FN6. Section 502-A of the Dog Law, 3 P.S. § 459-502-A, provides in pertinent part:
The owner or keeper of the dog shall be guilty of the summary offense of harboring a dangerous dog if the district justice finds beyond a reasonable doubt that the following elements of the offense have been proven:
(1) The dog has done one or more of the following:
(iii) Attacked a human being without provocation.
(2) The dog has either or both of the following:
(ii) A propensity to attack human beings and/or domestic animals without provocation. A propensity to attack may be proven by a single incident of the conduct described in paragraph (1)(i), (ii), (iii), or (iv).
(3) The defendant is the owner or keeper of the dog.
In Commonwealth v.

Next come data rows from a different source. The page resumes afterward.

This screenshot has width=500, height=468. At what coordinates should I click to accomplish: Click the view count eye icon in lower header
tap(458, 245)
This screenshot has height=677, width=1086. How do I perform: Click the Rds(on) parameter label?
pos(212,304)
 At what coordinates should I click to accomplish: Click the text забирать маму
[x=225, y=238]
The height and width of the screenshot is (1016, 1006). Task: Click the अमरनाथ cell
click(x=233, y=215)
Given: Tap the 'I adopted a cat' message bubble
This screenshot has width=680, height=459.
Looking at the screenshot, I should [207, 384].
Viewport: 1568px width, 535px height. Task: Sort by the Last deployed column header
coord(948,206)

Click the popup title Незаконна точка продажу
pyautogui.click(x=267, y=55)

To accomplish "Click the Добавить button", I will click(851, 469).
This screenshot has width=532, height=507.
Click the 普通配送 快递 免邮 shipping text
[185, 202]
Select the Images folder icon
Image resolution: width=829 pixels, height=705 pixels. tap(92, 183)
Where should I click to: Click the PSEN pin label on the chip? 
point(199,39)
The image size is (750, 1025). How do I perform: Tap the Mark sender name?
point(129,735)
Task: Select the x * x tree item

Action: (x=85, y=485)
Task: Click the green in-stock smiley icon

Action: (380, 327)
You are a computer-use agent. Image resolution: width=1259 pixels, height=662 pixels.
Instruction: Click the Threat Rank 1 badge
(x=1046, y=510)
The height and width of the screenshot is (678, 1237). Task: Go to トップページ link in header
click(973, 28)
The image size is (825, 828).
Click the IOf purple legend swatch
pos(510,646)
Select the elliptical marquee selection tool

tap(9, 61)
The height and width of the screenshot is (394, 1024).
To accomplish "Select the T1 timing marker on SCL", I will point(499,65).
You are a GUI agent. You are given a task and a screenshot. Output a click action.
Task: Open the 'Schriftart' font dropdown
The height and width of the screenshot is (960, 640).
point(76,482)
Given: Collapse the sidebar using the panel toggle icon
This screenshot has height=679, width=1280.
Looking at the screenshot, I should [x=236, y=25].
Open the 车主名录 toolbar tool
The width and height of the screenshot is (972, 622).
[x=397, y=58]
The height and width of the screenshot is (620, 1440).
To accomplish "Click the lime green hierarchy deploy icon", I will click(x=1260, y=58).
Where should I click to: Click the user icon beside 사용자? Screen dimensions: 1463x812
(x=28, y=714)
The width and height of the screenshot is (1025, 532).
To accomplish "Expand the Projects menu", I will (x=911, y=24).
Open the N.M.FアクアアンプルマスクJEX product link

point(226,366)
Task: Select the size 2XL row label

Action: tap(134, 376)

Baldwin, 767 A.2d 644, 646 (Pa.Cmwlth.2001), this Court stated that Section 502-A of the Dog Law sets forth three elements that must be proven in order to establish that a person is guilty of the offense of harboring a dangerous dog. First, it must be established that the individual is the owner or keeper of the dog, and second, that the dog has committed one of four enumerated acts, one of which is attacking a human being without provocation. Finally, the third element that must be proven is that the dog has either or both a history of attacking human beings and/or domestic animals without being provoked and/or a propensity to attack human beings without provocation, which may be proven by a single incident.
*3 Contrary to Seyler's contention, nothing in Section 502-A of the Dog Law requires that the injury from the single incident be severe, but only that a single incident show a propensity of the dog to attack human beings as deduced from the nature of the attack, even if it is only the first attack. Baldwin. Additionally, significant changes were made to this section of the statute by Section 13 of the Act of December 11, 1996, P.L. 943, No. 151, commonly referred to as the 1996 amendments, which added “specific words such as ‘single incident’ to ensure that where it is clear from one attack that a dog is dangerous, that the ‘owners' or ‘keepers' are criminally liable for the summary offense of harboring a dangerous dog.” Commonwealth v. Hake, 738 A.2d 46, 50 (Pa.Cmwlth.1999).
In this case, there was more than sufficient evidence to support the trial court's finding that Seyler was the “owner” of the dogs and that this single incident of biting Neighbor evidenced the propensity of the dogs to attack human beings without provocation. Because there is substantial evidence and no abuse of discretion, the decision of the trial court is affirmed.
Now, July 17, 2007, the order of the Court of Common Pleas of Berks County, in the above-captioned matter, is affirmed.